• [STATED PROBLEM]: Format each line of the items below as a JSON list of strings, one string per line, skipping blank lines and leaving the pictures out.
--------
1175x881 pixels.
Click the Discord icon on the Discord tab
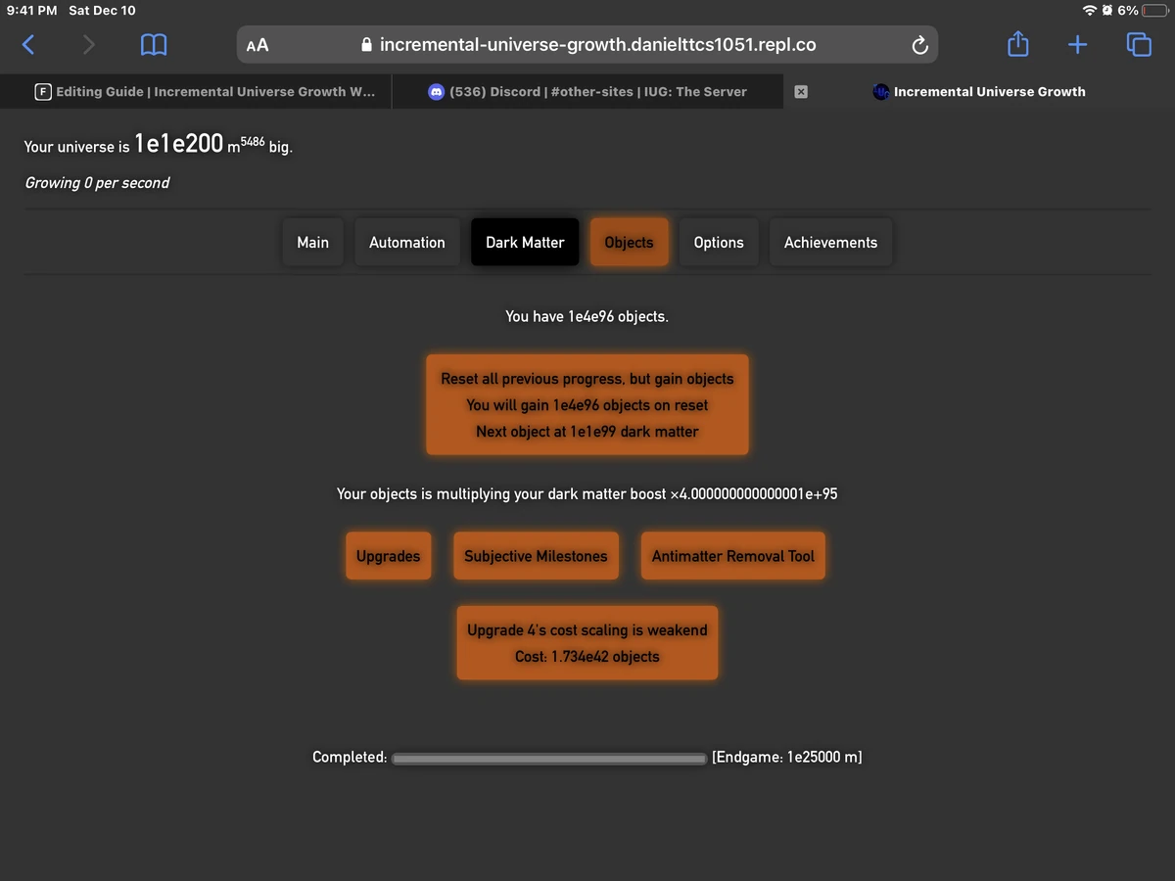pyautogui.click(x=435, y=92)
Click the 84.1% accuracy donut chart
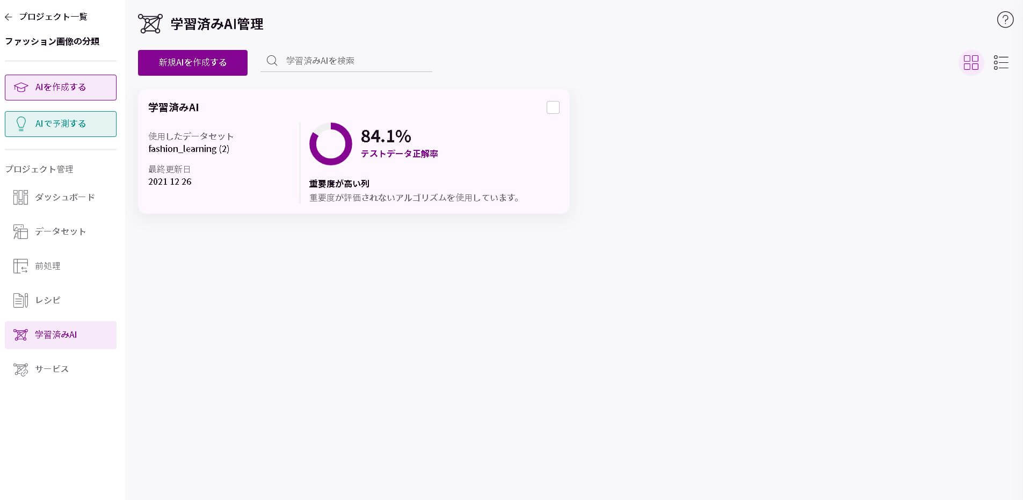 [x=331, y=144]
--------
• [THE RESPONSE]:
[
  "1175x881 pixels.",
  "Click the Discord icon on the Discord tab",
  "pyautogui.click(x=435, y=92)",
  "Click the 84.1% accuracy donut chart",
  " [x=331, y=144]"
]